— DATA PROVIDED —
▼

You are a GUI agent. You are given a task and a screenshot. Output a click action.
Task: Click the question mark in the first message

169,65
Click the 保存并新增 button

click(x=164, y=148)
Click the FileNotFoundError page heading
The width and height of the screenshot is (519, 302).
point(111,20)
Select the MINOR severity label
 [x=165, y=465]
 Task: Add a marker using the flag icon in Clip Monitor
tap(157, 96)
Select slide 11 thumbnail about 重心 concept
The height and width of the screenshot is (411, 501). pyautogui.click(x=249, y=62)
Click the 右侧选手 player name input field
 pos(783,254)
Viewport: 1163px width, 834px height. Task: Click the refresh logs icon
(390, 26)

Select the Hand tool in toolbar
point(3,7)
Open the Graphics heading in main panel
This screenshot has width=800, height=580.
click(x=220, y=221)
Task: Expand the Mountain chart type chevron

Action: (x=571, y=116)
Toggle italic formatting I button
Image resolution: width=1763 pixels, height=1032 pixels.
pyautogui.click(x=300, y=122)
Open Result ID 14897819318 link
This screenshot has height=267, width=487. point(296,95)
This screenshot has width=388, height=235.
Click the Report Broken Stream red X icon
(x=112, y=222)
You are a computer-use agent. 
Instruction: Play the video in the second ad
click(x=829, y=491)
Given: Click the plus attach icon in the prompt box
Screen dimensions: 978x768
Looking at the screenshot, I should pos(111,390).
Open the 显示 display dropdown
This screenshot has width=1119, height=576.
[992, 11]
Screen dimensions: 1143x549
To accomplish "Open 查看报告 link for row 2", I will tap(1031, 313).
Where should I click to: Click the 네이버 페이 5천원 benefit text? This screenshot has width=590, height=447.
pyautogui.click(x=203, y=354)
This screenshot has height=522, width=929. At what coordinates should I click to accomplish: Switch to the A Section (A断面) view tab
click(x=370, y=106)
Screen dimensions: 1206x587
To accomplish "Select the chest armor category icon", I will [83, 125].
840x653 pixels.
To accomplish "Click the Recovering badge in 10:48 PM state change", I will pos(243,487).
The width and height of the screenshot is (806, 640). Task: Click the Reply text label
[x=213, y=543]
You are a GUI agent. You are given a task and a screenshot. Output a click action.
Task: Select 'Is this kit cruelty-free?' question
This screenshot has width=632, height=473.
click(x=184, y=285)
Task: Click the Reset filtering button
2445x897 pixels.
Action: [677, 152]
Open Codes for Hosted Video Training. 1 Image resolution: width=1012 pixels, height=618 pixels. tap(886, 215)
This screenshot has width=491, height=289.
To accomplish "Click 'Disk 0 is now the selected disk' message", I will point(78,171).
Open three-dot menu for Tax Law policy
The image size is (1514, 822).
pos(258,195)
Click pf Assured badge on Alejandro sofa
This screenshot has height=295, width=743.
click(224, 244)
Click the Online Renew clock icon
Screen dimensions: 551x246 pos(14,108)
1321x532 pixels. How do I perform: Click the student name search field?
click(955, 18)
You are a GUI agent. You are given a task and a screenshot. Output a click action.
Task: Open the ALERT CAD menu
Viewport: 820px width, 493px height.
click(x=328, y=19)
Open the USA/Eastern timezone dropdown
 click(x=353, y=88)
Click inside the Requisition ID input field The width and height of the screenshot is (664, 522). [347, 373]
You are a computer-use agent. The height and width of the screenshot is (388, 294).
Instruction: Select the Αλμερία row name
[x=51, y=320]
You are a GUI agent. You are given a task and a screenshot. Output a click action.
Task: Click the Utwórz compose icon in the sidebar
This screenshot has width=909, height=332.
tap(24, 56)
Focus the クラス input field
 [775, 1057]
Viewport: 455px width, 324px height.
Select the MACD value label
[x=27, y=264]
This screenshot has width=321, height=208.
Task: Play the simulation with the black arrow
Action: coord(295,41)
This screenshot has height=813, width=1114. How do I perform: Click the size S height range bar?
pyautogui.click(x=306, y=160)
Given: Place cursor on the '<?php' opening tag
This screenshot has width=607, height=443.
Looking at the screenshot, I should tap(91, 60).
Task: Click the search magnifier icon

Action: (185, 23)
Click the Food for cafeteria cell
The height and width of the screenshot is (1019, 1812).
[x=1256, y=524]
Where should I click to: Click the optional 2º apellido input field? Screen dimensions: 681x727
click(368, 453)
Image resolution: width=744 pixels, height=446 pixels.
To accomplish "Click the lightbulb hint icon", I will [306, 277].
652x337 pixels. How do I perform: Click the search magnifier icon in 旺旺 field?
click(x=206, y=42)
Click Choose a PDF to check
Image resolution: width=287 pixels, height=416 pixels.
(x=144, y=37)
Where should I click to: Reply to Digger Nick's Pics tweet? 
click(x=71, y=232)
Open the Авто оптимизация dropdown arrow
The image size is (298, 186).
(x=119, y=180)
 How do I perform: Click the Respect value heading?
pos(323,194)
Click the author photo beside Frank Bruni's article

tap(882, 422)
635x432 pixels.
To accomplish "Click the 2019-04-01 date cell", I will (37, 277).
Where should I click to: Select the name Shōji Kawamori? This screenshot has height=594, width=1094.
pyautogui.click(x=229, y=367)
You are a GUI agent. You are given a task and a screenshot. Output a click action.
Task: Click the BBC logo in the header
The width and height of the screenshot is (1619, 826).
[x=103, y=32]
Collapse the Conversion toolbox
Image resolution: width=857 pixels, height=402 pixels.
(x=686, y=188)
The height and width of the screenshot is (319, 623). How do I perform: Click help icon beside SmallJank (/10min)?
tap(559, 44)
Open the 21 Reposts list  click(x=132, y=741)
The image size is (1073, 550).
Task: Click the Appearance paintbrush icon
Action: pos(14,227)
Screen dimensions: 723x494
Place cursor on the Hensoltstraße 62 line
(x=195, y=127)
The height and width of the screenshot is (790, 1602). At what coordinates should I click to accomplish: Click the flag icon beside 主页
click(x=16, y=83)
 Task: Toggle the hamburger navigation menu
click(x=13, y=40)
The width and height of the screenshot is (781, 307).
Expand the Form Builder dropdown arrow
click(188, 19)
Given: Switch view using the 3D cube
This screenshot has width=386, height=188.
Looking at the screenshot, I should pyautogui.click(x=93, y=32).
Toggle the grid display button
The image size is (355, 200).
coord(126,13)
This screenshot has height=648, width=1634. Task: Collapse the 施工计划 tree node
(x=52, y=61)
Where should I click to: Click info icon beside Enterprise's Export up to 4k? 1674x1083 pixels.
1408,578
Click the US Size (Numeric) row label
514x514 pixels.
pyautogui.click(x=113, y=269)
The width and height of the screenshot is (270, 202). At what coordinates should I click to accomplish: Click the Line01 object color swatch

▲

— WHAT THE TASK ASKS —
Convert each line of the data above into a JSON list of strings, one string per line, leaving out blank lines.

— WORKED ANSWER —
[
  "You are a GUI agent. You are given a task and a screenshot. Output a click action.",
  "Task: Click the question mark in the first message",
  "169,65",
  "Click the 保存并新增 button",
  "click(x=164, y=148)",
  "Click the FileNotFoundError page heading",
  "The width and height of the screenshot is (519, 302).",
  "point(111,20)",
  "Select the MINOR severity label",
  " [x=165, y=465]",
  " Task: Add a marker using the flag icon in Clip Monitor",
  "tap(157, 96)",
  "Select slide 11 thumbnail about 重心 concept",
  "The height and width of the screenshot is (411, 501). pyautogui.click(x=249, y=62)",
  "Click the 右侧选手 player name input field",
  " pos(783,254)",
  "Viewport: 1163px width, 834px height. Task: Click the refresh logs icon",
  "(390, 26)",
  "Select the Hand tool in toolbar",
  "point(3,7)",
  "Open the Graphics heading in main panel",
  "This screenshot has width=800, height=580.",
  "click(x=220, y=221)",
  "Task: Expand the Mountain chart type chevron",
  "Action: (x=571, y=116)",
  "Toggle italic formatting I button",
  "Image resolution: width=1763 pixels, height=1032 pixels.",
  "pyautogui.click(x=300, y=122)",
  "Open Result ID 14897819318 link",
  "This screenshot has height=267, width=487. point(296,95)",
  "This screenshot has width=388, height=235.",
  "Click the Report Broken Stream red X icon",
  "(x=112, y=222)",
  "You are a computer-use agent. ",
  "Instruction: Play the video in the second ad",
  "click(x=829, y=491)",
  "Given: Click the plus attach icon in the prompt box",
  "Screen dimensions: 978x768",
  "Looking at the screenshot, I should pos(111,390).",
  "Open the 显示 display dropdown",
  "This screenshot has width=1119, height=576.",
  "[992, 11]",
  "Screen dimensions: 1143x549",
  "To accomplish \"Open 查看报告 link for row 2\", I will tap(1031, 313).",
  "Where should I click to: Click the 네이버 페이 5천원 benefit text? This screenshot has width=590, height=447.",
  "pyautogui.click(x=203, y=354)",
  "This screenshot has height=522, width=929. At what coordinates should I click to accomplish: Switch to the A Section (A断面) view tab",
  "click(x=370, y=106)",
  "Screen dimensions: 1206x587",
  "To accomplish \"Select the chest armor category icon\", I will [83, 125].",
  "840x653 pixels.",
  "To accomplish \"Click the Recovering badge in 10:48 PM state change\", I will pos(243,487).",
  "The width and height of the screenshot is (806, 640). Task: Click the Reply text label",
  "[x=213, y=543]",
  "You are a GUI agent. You are given a task and a screenshot. Output a click action.",
  "Task: Select 'Is this kit cruelty-free?' question",
  "This screenshot has width=632, height=473.",
  "click(x=184, y=285)",
  "Task: Click the Reset filtering button",
  "2445x897 pixels.",
  "Action: [677, 152]",
  "Open Codes for Hosted Video Training. 1 Image resolution: width=1012 pixels, height=618 pixels. tap(886, 215)",
  "This screenshot has width=491, height=289.",
  "To accomplish \"Click 'Disk 0 is now the selected disk' message\", I will point(78,171).",
  "Open three-dot menu for Tax Law policy",
  "The image size is (1514, 822).",
  "pos(258,195)",
  "Click pf Assured badge on Alejandro sofa",
  "This screenshot has height=295, width=743.",
  "click(224, 244)",
  "Click the Online Renew clock icon",
  "Screen dimensions: 551x246 pos(14,108)",
  "1321x532 pixels. How do I perform: Click the student name search field?",
  "click(955, 18)",
  "You are a GUI agent. You are given a task and a screenshot. Output a click action.",
  "Task: Open the ALERT CAD menu",
  "Viewport: 820px width, 493px height.",
  "click(x=328, y=19)",
  "Open the USA/Eastern timezone dropdown",
  " click(x=353, y=88)",
  "Click inside the Requisition ID input field The width and height of the screenshot is (664, 522). [347, 373]",
  "You are a computer-use agent. The height and width of the screenshot is (388, 294).",
  "Instruction: Select the Αλμερία row name",
  "[x=51, y=320]",
  "You are a GUI agent. You are given a task and a screenshot. Output a click action.",
  "Task: Click the Utwórz compose icon in the sidebar",
  "This screenshot has width=909, height=332.",
  "tap(24, 56)",
  "Focus the クラス input field",
  " [775, 1057]",
  "Viewport: 455px width, 324px height.",
  "Select the MACD value label",
  "[x=27, y=264]",
  "This screenshot has width=321, height=208.",
  "Task: Play the simulation with the black arrow",
  "Action: coord(295,41)",
  "This screenshot has height=813, width=1114. How do I perform: Click the size S height range bar?",
  "pyautogui.click(x=306, y=160)",
  "Given: Place cursor on the '<?php' opening tag",
  "This screenshot has width=607, height=443.",
  "Looking at the screenshot, I should tap(91, 60).",
  "Task: Click the search magnifier icon",
  "Action: (185, 23)",
  "Click the Food for cafeteria cell",
  "The height and width of the screenshot is (1019, 1812).",
  "[x=1256, y=524]",
  "Where should I click to: Click the optional 2º apellido input field? Screen dimensions: 681x727",
  "click(368, 453)",
  "Image resolution: width=744 pixels, height=446 pixels.",
  "To accomplish \"Click the lightbulb hint icon\", I will [306, 277].",
  "652x337 pixels. How do I perform: Click the search magnifier icon in 旺旺 field?",
  "click(x=206, y=42)",
  "Click Choose a PDF to check",
  "Image resolution: width=287 pixels, height=416 pixels.",
  "(x=144, y=37)",
  "Where should I click to: Reply to Digger Nick's Pics tweet? ",
  "click(x=71, y=232)",
  "Open the Авто оптимизация dropdown arrow",
  "The image size is (298, 186).",
  "(x=119, y=180)",
  " How do I perform: Click the Respect value heading?",
  "pos(323,194)",
  "Click the author photo beside Frank Bruni's article",
  "tap(882, 422)",
  "635x432 pixels.",
  "To accomplish \"Click the 2019-04-01 date cell\", I will (37, 277).",
  "Where should I click to: Select the name Shōji Kawamori? This screenshot has height=594, width=1094.",
  "pyautogui.click(x=229, y=367)",
  "You are a GUI agent. You are given a task and a screenshot. Output a click action.",
  "Task: Click the BBC logo in the header",
  "The width and height of the screenshot is (1619, 826).",
  "[x=103, y=32]",
  "Collapse the Conversion toolbox",
  "Image resolution: width=857 pixels, height=402 pixels.",
  "(x=686, y=188)",
  "The height and width of the screenshot is (319, 623). How do I perform: Click help icon beside SmallJank (/10min)?",
  "tap(559, 44)",
  "Open the 21 Reposts list  click(x=132, y=741)",
  "The image size is (1073, 550).",
  "Task: Click the Appearance paintbrush icon",
  "Action: pos(14,227)",
  "Screen dimensions: 723x494",
  "Place cursor on the Hensoltstraße 62 line",
  "(x=195, y=127)",
  "The height and width of the screenshot is (790, 1602). At what coordinates should I click to accomplish: Click the flag icon beside 主页",
  "click(x=16, y=83)",
  " Task: Toggle the hamburger navigation menu",
  "click(x=13, y=40)",
  "The width and height of the screenshot is (781, 307).",
  "Expand the Form Builder dropdown arrow",
  "click(188, 19)",
  "Given: Switch view using the 3D cube",
  "This screenshot has width=386, height=188.",
  "Looking at the screenshot, I should pyautogui.click(x=93, y=32).",
  "Toggle the grid display button",
  "The image size is (355, 200).",
  "coord(126,13)",
  "This screenshot has height=648, width=1634. Task: Collapse the 施工计划 tree node",
  "(x=52, y=61)",
  "Where should I click to: Click info icon beside Enterprise's Export up to 4k? 1674x1083 pixels.",
  "1408,578",
  "Click the US Size (Numeric) row label",
  "514x514 pixels.",
  "pyautogui.click(x=113, y=269)",
  "The width and height of the screenshot is (270, 202). At what coordinates should I click to accomplish: Click the Line01 object color swatch"
]